--- begin ---

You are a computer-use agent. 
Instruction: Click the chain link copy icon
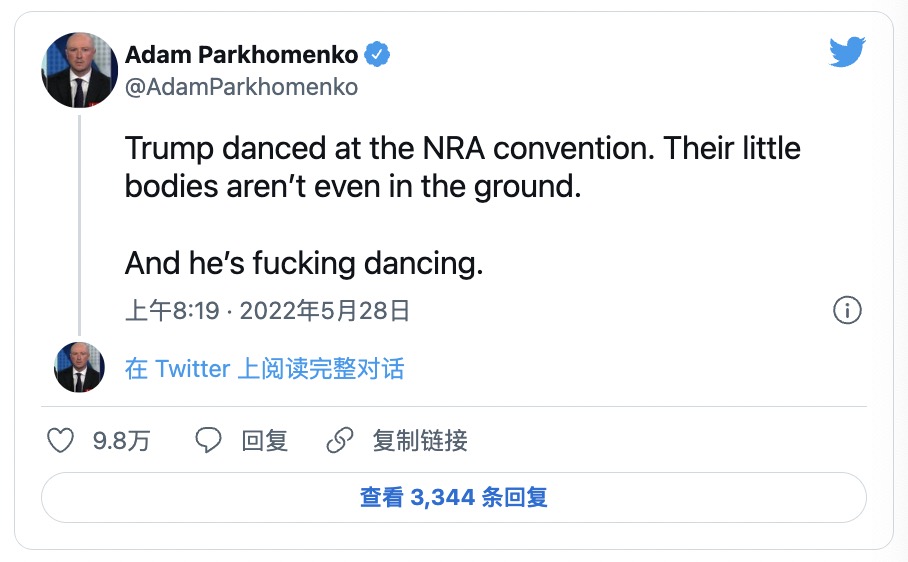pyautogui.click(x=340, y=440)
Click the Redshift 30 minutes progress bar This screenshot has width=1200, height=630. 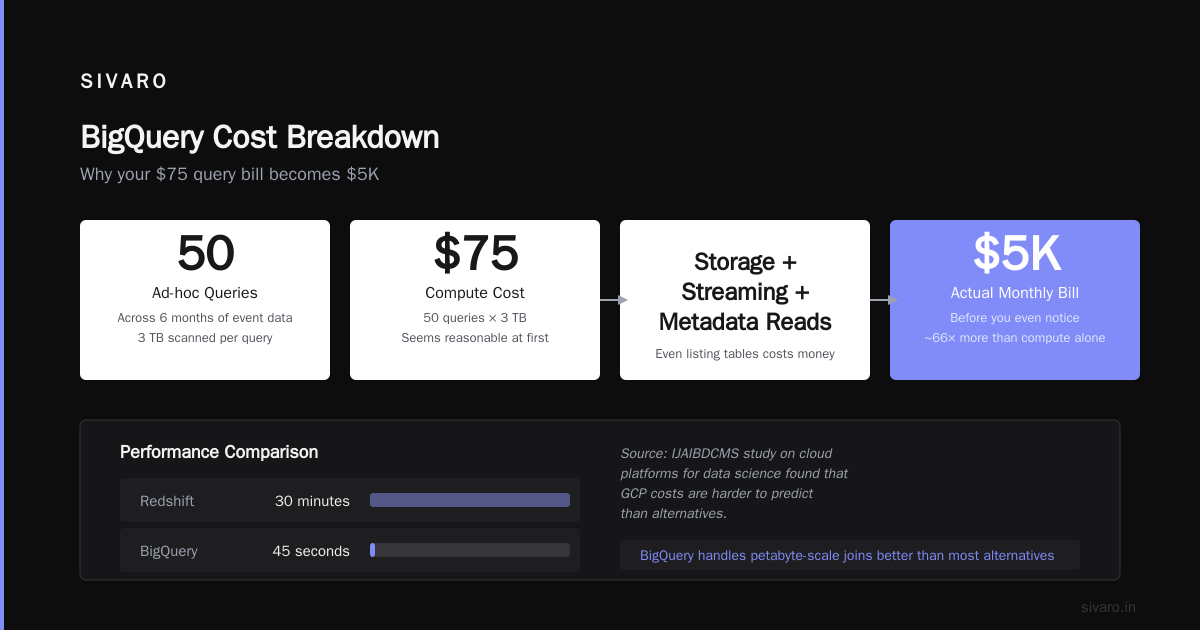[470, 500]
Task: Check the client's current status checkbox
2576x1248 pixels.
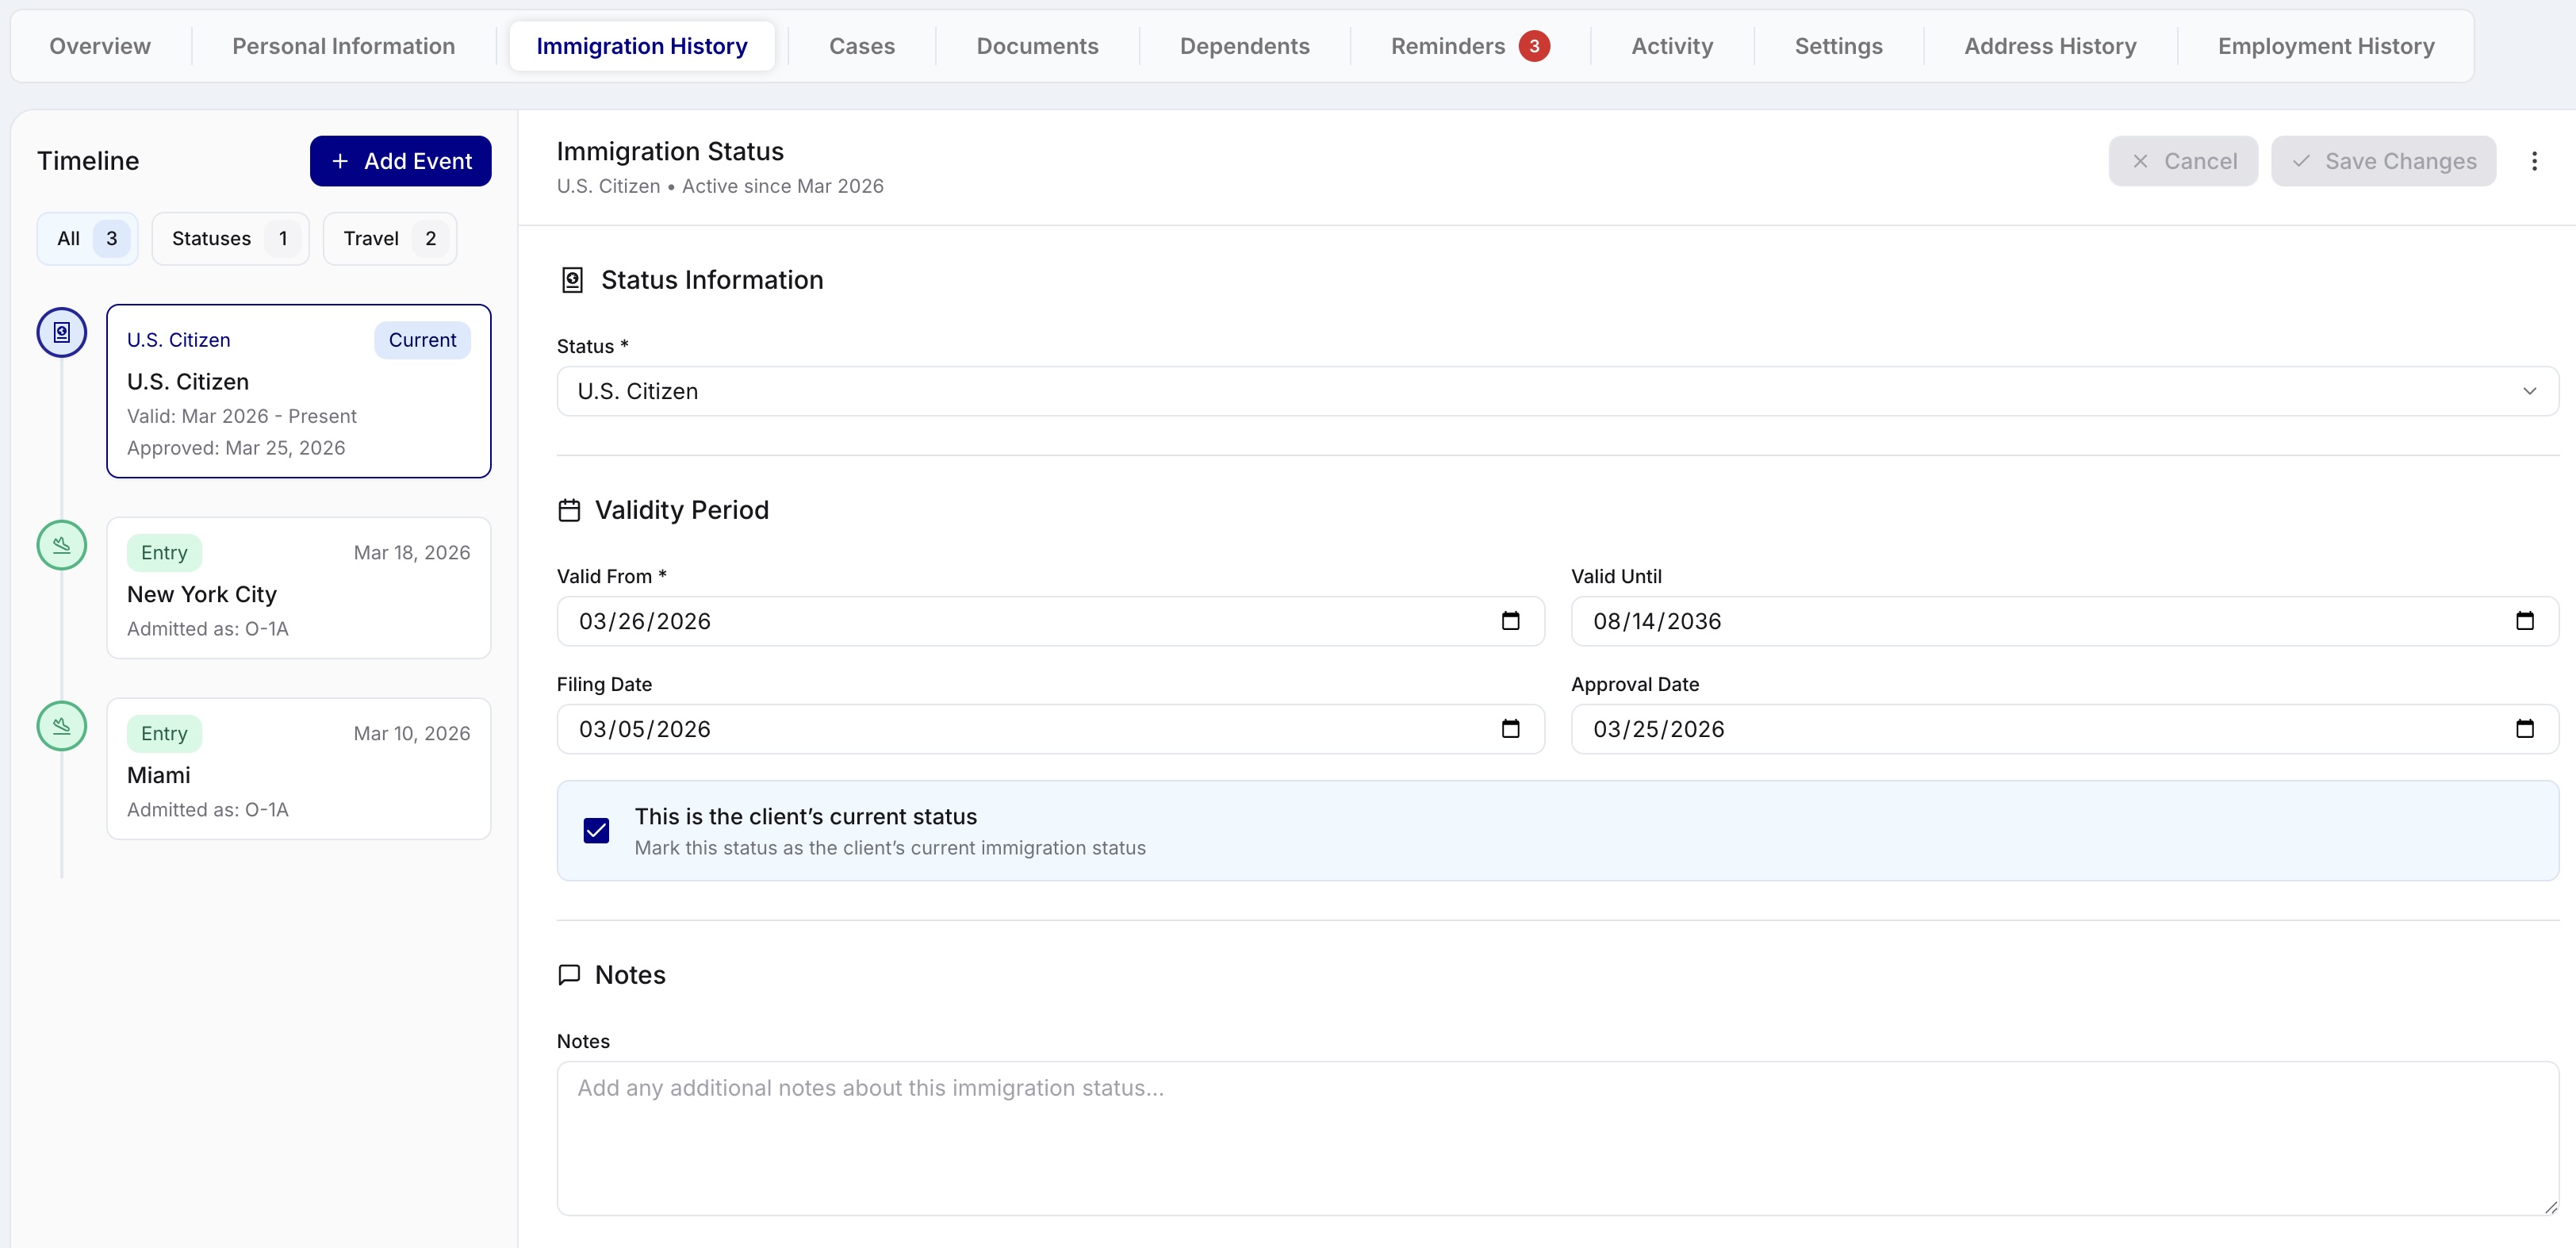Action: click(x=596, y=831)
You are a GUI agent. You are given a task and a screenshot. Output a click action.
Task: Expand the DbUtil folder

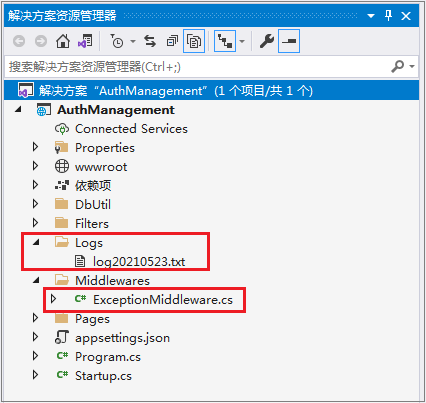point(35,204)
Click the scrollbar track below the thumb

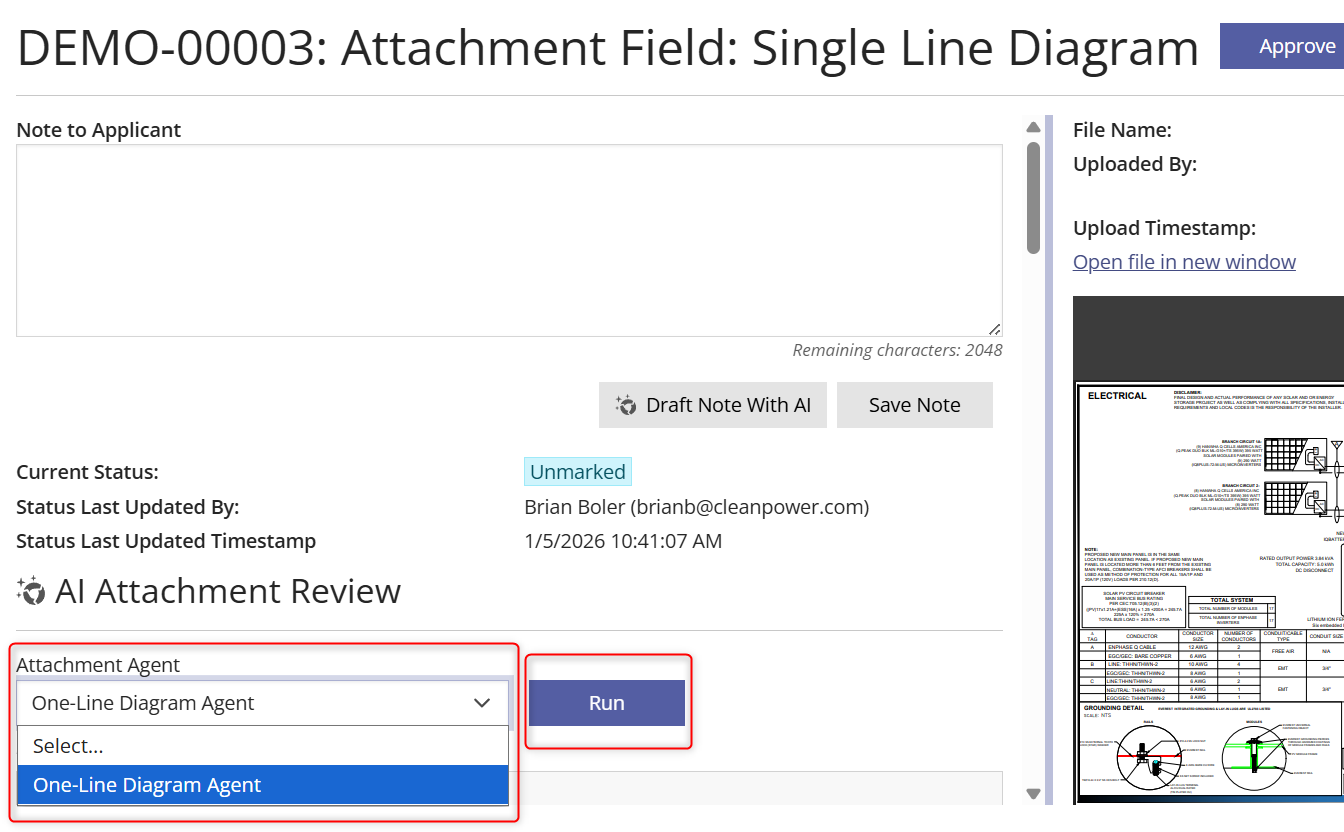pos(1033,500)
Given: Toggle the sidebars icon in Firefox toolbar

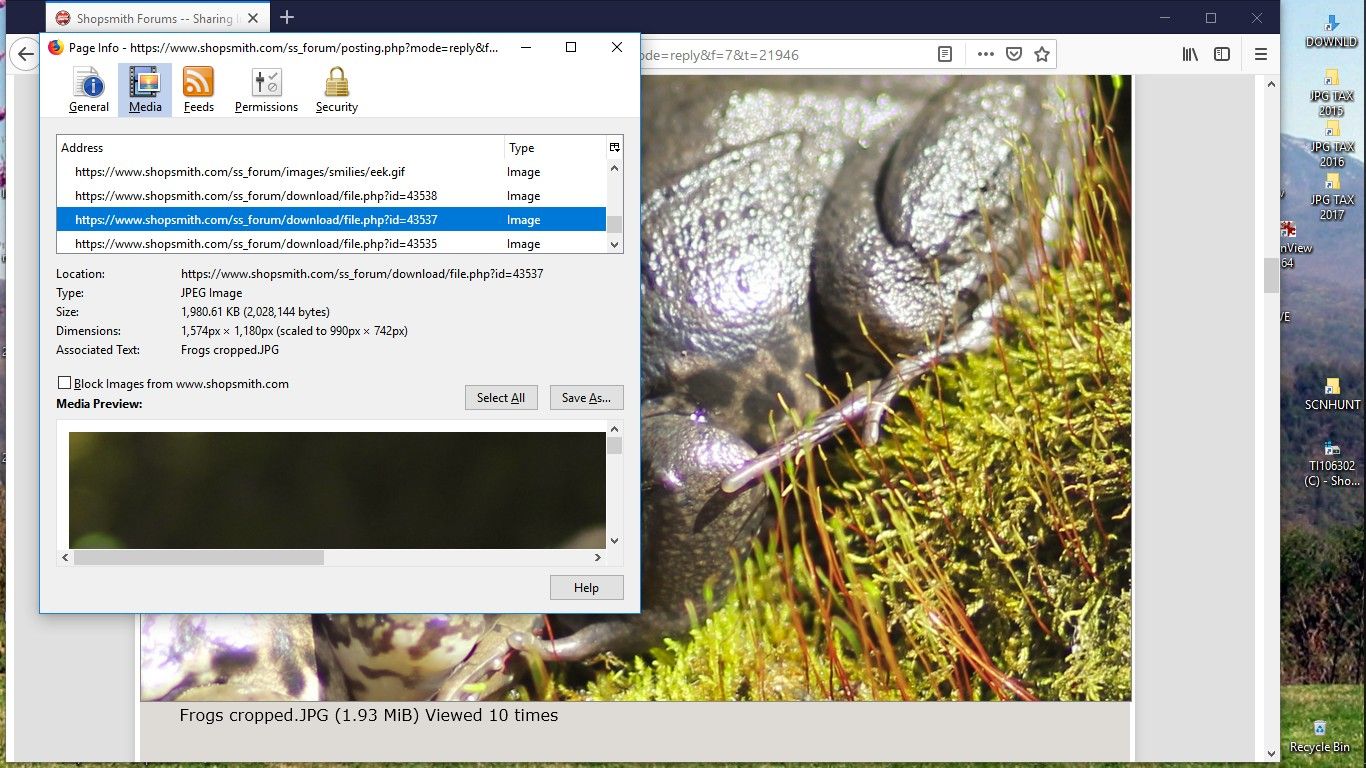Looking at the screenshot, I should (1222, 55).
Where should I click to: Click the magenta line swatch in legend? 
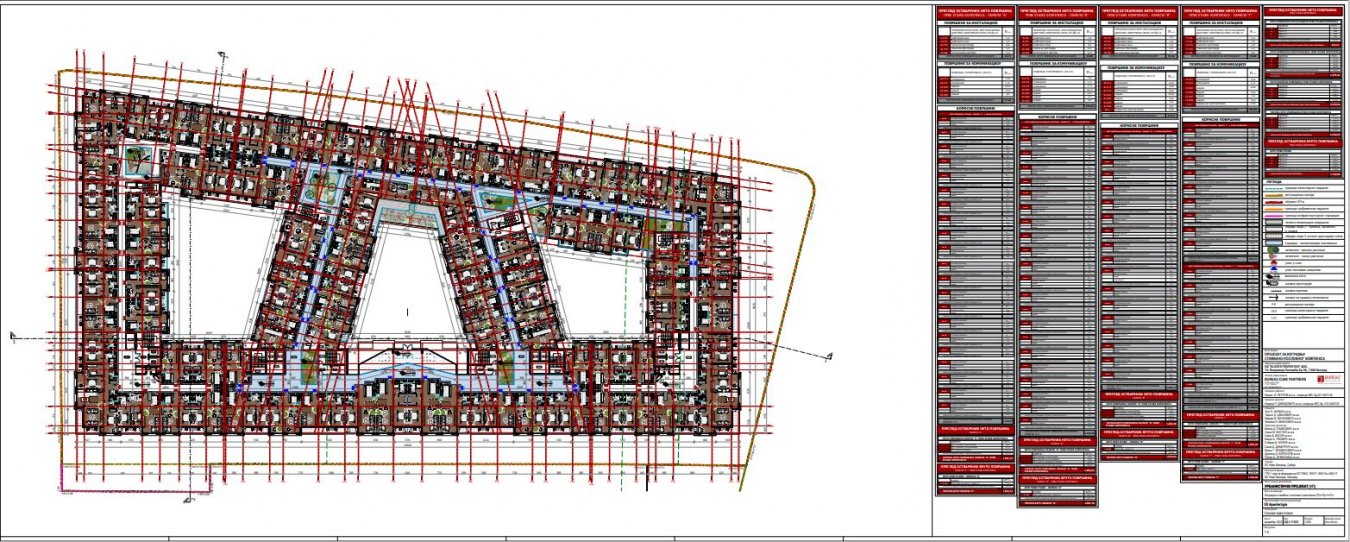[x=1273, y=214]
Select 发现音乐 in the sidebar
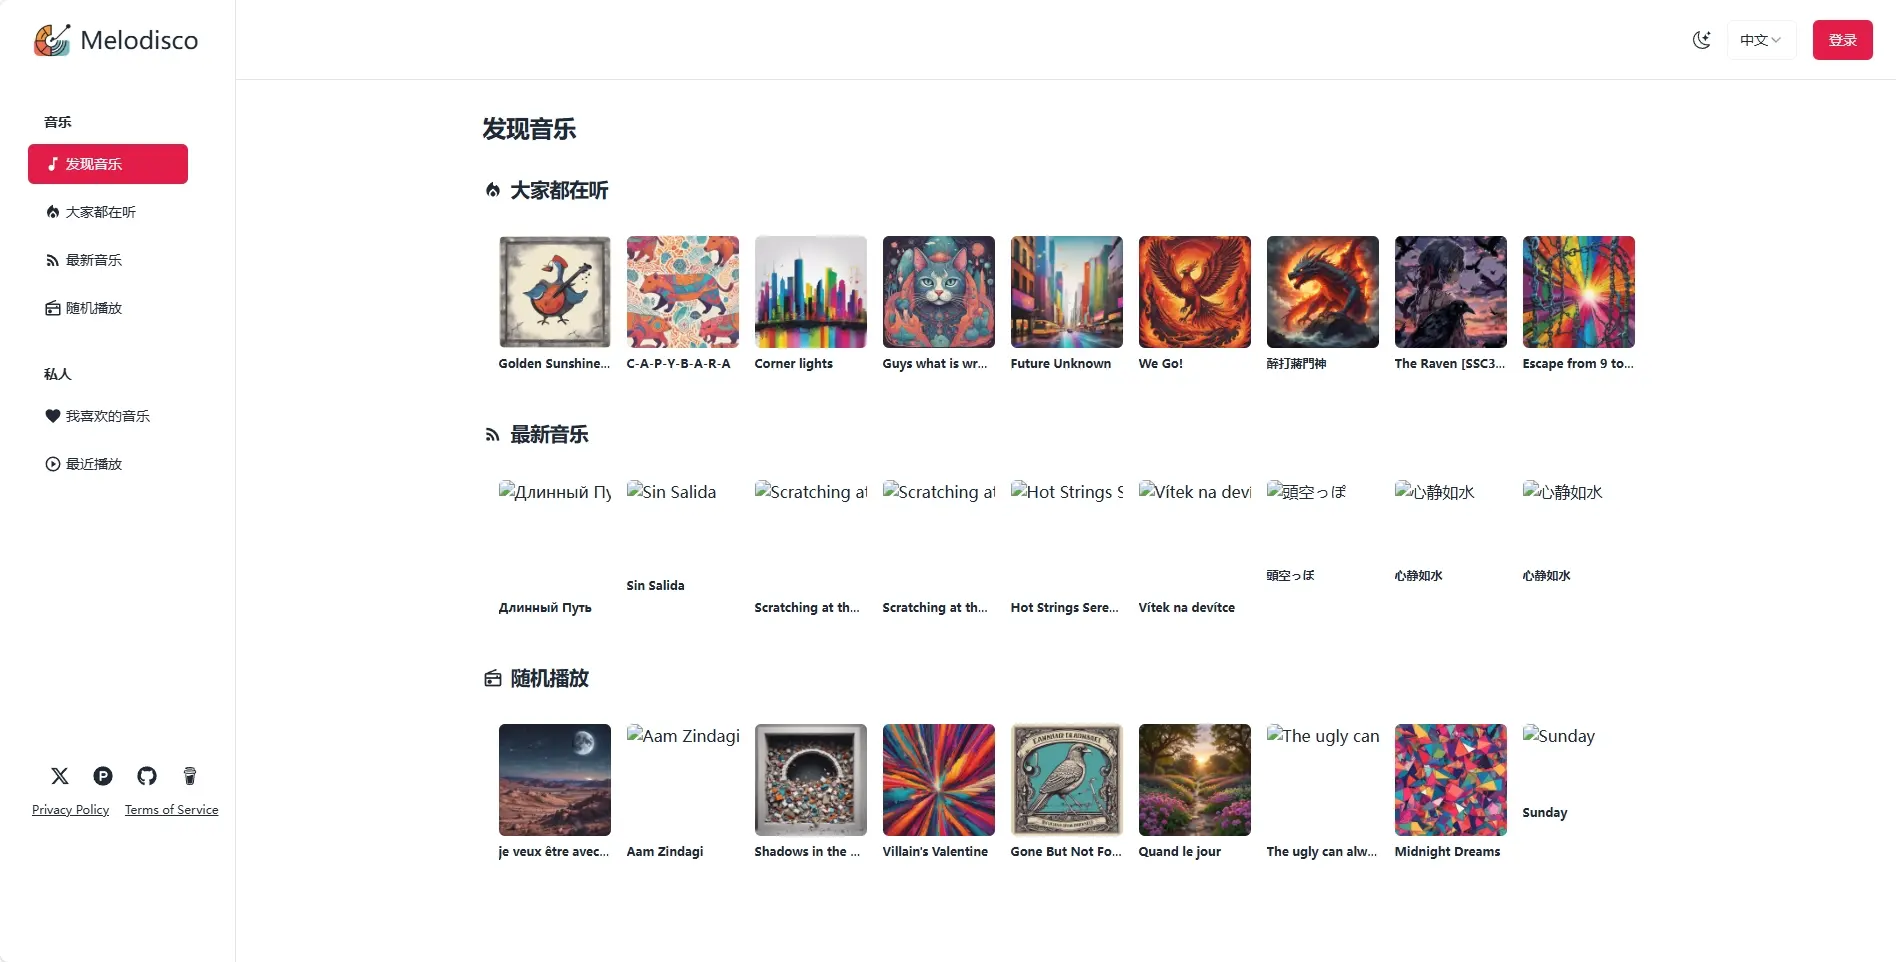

--- end ---

→ **Instructions for the task**: Rewrite the entry lines as a Markdown table with the columns Index and Line Text. Start at the line containing "Click the scrollbar track below the thumb" and end at the last line of the entries, including both ends, skipping blank lines and omitting the pictures.

→ **Correct output**:
| Index | Line Text |
|---|---|
| 1 | Click the scrollbar track below the thumb |
| 2 | pos(1033,500) |
| 3 | Given: Toggle the sidebars icon in Firefox toolbar |
| 4 | Looking at the screenshot, I should (1222, 55). |
| 5 | Where should I click to: Click the magenta line swatch in legend?  |
| 6 | [x=1273, y=214] |
| 7 | Select 发现音乐 in the sidebar |